Green computing is the study of how computers, portable devices, and computer-related goods such as servers, communication systems, network systems, displays, USBs, and printers may be made more efficient and environmentally friendly. Using environmentally friendly computer resources, maximizing a nation’s economic viability, and adhering to social duties are called “green computing.” Energy-efficient computers, displays, temperature controls, significant appliances, lights, and other technologies were all part of EPA’s Energy Star program, which debuted in 1992. The term “green computing” was established shortly afterward. (Kurp, Green computing. , 2008)
There are several ways to green computing. It is not only about producing environmentally friendly IT equipment, but it is also about how the applications will be employed in many industries to promote environmental sustainability. “Reduce, Reuse, and Recycle” is the central notion of green computing. (Saha, Green computing., 2014)Although green computing has numerous environmental benefits, it also has significant drawbacks. Whether it is a small or large business, knowing the benefits and negatives is essential to understand why it is vital to the environment.
Green computing has some positive effects, including energy savings. Aside from computers, various electrical devices demand a significant amount of energy. As a result, there is a more critical requirement for energy generation. As a result, reducing the energy crisis as feasible is vital to building a more ecologically friendly environment. Green computing guarantees that IT activities consume the least amount of energy feasible. As a result, this can save a large amount of energy over time. Saving money- because green computing is incredibly cost-effective, users may save money. A green computing solution saves a lot of energy, which leads to considerable cost benefits. (Franklin, The Impact of Green Computing in Higher Institutions., 2014)
Even though green computing has a high initial cost, it is cost-effective in the long run. Less pollution – Traditional computing causes several environmental concerns in the environment. Electrical waste from a computer, for example, may end up cycling on land if it is not recycled correctly. As a result, both soil and water get contaminated. Green computing enables users to mitigate the environmental impact of pollution to a certain extent. Chemical exposure – Most electrical devices contain hazardous substances such as mercury. If a human is exposed to such toxins, he or she will most likely develop health issues. Immune response activation, brain damage, and perhaps cancer are known health risks. Green computing companies may avoid using non-toxic substances in creating computer hardware.
Adverse effects of green computing include Implementation costs – Even though green computing saves money in the long term, many firms are unwilling to switch due to the high upfront expenses. Implementing a green computer system takes considerable work and research, both costly. (Ahmed, Green computing and Software Defects in open-source software: An Empirical Study. , 2014) As a result, the technology is more expensive than the standard model. Maintenance costs – Aside from installation, it is claimed that maintaining a green computing system is exceedingly complicated, costly, and time-consuming. This is because of the technology behind the green. IT is entirely new and overgrowing, demanding major maintenance work.
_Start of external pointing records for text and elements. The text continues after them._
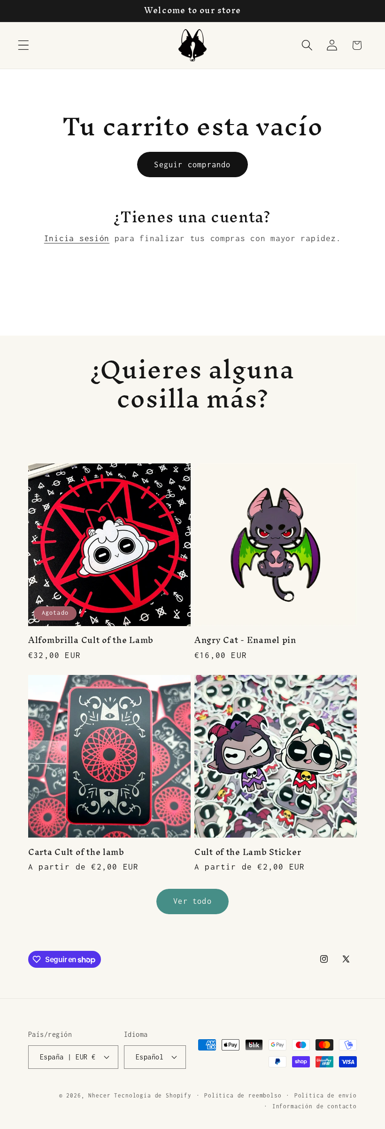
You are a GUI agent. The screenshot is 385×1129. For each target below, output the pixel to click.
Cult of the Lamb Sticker (247, 852)
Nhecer (99, 1095)
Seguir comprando (192, 164)
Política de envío (325, 1095)
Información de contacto (314, 1106)
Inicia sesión (76, 238)
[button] (23, 45)
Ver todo (192, 901)
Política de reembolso (243, 1095)
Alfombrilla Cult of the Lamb (91, 640)
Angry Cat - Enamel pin (245, 640)
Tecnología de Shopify (153, 1095)
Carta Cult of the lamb (76, 852)
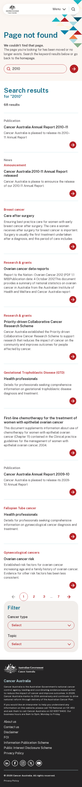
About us (10, 722)
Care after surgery (19, 216)
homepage (27, 58)
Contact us (11, 727)
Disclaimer (11, 732)
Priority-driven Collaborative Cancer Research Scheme (33, 324)
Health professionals (21, 379)
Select (17, 625)
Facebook (15, 763)
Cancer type (18, 617)
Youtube (39, 763)
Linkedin (7, 763)
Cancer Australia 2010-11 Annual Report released (36, 173)
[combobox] (35, 69)
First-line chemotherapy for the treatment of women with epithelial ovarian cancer (40, 420)
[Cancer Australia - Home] (12, 9)
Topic (12, 636)
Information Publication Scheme (26, 742)
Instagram (23, 763)
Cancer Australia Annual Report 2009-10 (36, 474)
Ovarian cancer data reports (26, 269)
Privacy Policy (14, 753)
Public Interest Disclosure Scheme (28, 748)
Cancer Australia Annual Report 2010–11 (36, 127)
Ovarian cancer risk (19, 559)
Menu (57, 9)
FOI (6, 737)
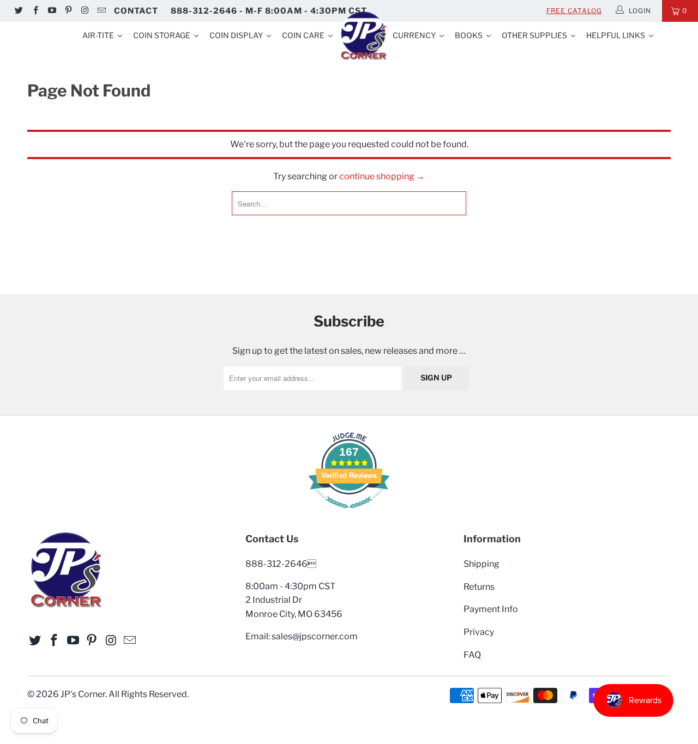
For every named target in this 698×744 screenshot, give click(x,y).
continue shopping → (382, 176)
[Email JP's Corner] (100, 11)
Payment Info (491, 609)
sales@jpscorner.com (315, 636)
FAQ (472, 655)
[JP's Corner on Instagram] (84, 11)
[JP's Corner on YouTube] (51, 11)
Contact (136, 11)
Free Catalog (574, 11)
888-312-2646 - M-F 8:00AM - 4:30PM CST (269, 11)
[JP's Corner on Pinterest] (68, 11)
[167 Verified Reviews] (349, 514)
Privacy (479, 632)
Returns (479, 587)
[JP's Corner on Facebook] (34, 11)
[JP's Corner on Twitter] (18, 11)
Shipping (482, 564)
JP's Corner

Security hazards – When using a green computing system, consider severe security issues. Employees at green computing companies rotate their workstations and other equipment regularly. Security issues like hacking are inevitable as a result. Consequently, organizations need to take the necessary safeguards to avoid these problems. A grasp of the technology is required to implement green technology infrastructure. In order to get the services of these experts, their wages must be astronomical. If you do not hire a system administrator, your systems will eventually experience downtime and other technical issues.
Green computing is gaining popularity, and it is no longer viewed just as a corporate obligation that must be shared by all computer users. Home computer users must also follow green IT practices in order for the environment to be sustainable.
Kurp, P. (2008). Green computing. Communications of the ACM, 51(10), 11-13.\
Saha, B. (2014). Green computing. International Journal of Computer Trends and Technology (IJCTT), 14(2), 46-50.
Franklin, O. U., & Abeeden, M. Z. (2014). The Impact of Green Computing in Higher Institutions. International Journal of Information Systems and Engineering, 2(1), 199-210.
Ahmed, F., Mahmood, H., & Aslam, A. (2014, December). Green computing and Software Defects in open-source software: An Empirical Study. In 2014 International Conference on Open-Source Systems & Technologies (pp. 65-69). IEEE.